START Extracted information

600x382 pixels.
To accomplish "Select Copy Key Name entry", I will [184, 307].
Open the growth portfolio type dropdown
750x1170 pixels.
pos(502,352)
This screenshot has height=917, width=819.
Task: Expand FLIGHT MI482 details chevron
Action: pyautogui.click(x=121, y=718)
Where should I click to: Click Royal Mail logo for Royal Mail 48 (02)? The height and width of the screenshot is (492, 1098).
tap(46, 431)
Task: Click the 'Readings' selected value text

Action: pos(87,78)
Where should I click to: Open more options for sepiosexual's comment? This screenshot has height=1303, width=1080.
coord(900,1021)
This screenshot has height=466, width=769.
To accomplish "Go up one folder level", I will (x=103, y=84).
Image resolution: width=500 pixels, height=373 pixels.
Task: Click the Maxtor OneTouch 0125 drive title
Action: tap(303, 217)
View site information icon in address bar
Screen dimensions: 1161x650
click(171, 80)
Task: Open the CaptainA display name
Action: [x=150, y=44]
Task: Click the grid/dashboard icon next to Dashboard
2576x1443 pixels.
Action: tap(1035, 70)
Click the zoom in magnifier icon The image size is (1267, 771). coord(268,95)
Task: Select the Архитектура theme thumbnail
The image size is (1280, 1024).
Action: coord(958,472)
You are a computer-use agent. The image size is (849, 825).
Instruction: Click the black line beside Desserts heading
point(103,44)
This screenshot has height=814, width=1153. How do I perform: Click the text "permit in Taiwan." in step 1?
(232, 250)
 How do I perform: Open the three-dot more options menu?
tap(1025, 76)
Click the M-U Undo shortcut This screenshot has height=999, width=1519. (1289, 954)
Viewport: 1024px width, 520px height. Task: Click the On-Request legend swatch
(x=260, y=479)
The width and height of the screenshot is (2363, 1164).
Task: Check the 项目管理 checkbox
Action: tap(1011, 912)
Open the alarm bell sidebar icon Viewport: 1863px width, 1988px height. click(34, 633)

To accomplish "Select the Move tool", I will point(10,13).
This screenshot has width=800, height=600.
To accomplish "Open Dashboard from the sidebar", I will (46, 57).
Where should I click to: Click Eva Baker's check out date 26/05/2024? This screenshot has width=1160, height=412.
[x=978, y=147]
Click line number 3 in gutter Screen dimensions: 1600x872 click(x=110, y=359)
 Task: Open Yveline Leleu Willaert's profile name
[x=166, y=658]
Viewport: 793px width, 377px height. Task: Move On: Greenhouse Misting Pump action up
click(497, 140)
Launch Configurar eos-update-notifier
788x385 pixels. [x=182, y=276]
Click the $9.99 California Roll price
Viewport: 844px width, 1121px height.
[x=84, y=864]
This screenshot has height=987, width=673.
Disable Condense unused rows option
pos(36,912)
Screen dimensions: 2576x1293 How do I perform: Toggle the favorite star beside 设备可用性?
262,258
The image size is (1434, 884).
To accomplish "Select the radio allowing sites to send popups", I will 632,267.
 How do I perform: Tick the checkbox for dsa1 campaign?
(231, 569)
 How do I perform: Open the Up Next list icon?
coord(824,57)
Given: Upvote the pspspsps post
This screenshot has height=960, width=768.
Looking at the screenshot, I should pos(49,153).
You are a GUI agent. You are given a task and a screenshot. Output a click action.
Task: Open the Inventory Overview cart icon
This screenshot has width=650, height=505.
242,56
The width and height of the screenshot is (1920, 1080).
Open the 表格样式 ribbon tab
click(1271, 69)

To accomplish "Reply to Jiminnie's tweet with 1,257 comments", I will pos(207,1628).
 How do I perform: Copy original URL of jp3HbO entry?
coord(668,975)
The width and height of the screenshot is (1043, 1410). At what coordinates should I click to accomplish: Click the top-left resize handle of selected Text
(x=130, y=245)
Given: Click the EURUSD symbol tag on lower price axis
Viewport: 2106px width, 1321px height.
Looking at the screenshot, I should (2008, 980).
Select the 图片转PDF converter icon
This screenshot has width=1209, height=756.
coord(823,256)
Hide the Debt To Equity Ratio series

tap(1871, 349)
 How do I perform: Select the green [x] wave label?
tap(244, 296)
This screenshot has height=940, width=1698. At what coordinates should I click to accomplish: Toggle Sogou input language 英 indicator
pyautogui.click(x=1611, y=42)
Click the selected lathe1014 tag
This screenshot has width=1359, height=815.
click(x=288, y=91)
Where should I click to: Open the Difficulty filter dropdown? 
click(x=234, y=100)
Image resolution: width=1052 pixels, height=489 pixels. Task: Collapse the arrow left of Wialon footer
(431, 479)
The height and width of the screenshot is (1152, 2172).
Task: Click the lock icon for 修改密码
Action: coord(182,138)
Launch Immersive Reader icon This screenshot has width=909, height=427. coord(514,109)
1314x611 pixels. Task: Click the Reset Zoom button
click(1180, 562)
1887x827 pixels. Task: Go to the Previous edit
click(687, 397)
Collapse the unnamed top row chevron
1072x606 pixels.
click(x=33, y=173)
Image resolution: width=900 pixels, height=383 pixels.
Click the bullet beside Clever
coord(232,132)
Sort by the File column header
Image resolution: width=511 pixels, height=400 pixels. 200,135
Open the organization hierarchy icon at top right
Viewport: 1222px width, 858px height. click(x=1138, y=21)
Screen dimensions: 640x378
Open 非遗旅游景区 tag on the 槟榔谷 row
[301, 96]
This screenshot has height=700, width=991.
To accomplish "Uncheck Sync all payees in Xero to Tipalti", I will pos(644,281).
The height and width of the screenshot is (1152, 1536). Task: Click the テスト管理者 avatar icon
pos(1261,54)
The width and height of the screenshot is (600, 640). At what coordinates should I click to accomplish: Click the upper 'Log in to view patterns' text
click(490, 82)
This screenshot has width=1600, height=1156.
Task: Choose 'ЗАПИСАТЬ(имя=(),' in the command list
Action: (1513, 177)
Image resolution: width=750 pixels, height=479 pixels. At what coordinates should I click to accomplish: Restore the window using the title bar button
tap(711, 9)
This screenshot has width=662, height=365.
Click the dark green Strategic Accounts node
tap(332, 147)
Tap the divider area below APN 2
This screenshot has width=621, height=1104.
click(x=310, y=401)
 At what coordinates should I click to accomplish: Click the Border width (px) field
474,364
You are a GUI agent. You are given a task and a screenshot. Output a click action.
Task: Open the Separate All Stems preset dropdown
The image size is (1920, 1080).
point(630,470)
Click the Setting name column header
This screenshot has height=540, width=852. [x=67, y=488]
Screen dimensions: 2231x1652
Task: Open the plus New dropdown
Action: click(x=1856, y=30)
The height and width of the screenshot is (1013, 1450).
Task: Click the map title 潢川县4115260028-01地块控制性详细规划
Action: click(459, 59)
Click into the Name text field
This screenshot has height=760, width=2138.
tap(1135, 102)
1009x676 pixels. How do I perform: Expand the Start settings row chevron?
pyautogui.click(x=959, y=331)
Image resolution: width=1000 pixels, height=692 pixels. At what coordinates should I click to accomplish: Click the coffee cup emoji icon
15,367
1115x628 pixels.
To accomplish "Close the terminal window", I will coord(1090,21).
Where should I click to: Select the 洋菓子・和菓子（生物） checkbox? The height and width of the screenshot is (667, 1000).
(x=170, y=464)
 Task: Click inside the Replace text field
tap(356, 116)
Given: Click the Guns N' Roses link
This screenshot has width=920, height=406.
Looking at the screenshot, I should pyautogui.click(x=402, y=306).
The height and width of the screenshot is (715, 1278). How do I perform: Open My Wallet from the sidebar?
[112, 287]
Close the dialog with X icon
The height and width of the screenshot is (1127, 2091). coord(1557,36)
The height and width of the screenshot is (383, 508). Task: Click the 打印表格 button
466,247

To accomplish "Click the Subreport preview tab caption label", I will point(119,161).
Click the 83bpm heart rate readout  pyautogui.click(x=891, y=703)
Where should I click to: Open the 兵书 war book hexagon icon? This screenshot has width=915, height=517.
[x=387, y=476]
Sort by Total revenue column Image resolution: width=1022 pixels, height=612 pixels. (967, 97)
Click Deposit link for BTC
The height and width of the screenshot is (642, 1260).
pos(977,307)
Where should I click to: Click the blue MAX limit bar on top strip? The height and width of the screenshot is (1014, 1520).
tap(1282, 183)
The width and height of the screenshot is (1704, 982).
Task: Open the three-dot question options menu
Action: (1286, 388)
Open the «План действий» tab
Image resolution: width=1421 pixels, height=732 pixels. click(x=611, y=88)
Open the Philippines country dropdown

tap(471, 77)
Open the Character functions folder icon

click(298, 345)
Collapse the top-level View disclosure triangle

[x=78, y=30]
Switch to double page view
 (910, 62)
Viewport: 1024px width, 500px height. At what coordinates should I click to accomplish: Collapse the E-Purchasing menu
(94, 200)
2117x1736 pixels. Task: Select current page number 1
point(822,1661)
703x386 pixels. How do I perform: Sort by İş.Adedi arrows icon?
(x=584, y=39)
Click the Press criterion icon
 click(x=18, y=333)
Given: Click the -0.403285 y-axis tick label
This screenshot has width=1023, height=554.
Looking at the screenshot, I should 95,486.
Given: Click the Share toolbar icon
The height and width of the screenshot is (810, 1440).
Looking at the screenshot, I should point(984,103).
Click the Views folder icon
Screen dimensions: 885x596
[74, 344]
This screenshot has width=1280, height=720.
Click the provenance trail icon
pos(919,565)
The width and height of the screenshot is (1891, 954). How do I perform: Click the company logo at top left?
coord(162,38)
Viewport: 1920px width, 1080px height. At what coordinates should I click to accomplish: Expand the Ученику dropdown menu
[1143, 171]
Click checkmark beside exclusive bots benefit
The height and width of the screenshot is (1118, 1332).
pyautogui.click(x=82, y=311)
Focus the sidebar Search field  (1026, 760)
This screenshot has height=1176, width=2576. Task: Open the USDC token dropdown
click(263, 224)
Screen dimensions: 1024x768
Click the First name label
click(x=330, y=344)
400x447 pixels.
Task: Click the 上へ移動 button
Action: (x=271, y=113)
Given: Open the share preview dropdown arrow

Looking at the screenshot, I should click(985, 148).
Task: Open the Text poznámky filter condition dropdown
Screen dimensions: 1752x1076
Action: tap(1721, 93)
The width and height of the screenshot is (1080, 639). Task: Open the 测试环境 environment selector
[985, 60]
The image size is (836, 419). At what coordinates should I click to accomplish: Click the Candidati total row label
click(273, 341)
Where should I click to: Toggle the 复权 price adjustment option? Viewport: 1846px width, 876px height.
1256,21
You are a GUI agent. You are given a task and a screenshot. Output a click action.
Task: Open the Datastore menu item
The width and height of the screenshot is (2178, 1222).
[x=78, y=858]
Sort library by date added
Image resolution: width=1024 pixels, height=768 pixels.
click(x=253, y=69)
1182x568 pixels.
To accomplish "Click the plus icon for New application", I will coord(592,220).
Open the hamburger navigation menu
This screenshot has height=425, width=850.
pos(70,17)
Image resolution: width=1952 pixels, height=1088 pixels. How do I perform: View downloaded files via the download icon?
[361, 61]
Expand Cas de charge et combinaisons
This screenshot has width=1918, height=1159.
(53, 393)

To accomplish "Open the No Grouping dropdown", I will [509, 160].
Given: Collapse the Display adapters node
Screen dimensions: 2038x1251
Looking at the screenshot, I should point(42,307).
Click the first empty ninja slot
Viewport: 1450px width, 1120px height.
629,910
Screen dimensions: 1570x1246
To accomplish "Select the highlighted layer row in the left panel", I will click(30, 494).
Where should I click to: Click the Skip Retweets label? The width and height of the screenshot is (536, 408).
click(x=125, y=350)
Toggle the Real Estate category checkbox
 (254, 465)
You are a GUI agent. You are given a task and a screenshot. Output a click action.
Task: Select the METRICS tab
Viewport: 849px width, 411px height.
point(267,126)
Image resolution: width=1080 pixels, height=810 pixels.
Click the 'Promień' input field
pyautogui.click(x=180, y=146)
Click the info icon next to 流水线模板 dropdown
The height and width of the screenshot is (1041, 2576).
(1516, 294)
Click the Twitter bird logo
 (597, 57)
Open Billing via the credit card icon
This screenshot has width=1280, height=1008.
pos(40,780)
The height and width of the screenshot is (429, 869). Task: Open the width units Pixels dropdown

END Extracted information

### Exercise brief
Could you lay out as a numbered list the stretch of the data that opens with the line containing "This screenshot has width=1280, height=720." and closes with the line containing "Action: tap(1721, 93)", including both of those lines and leaving out any blank lines?

### Task response
1. This screenshot has width=1280, height=720.
2. Click the provenance trail icon
3. pos(919,565)
4. The width and height of the screenshot is (1891, 954). How do I perform: Click the company logo at top left?
5. coord(162,38)
6. Viewport: 1920px width, 1080px height. At what coordinates should I click to accomplish: Expand the Ученику dropdown menu
7. [1143, 171]
8. Click checkmark beside exclusive bots benefit
9. The height and width of the screenshot is (1118, 1332).
10. pyautogui.click(x=82, y=311)
11. Focus the sidebar Search field  (1026, 760)
12. This screenshot has height=1176, width=2576. Task: Open the USDC token dropdown
13. click(263, 224)
14. Screen dimensions: 1024x768
15. Click the First name label
16. click(x=330, y=344)
17. 400x447 pixels.
18. Task: Click the 上へ移動 button
19. Action: (x=271, y=113)
20. Given: Open the share preview dropdown arrow
21. Looking at the screenshot, I should click(985, 148).
22. Task: Open the Text poznámky filter condition dropdown
23. Screen dimensions: 1752x1076
24. Action: tap(1721, 93)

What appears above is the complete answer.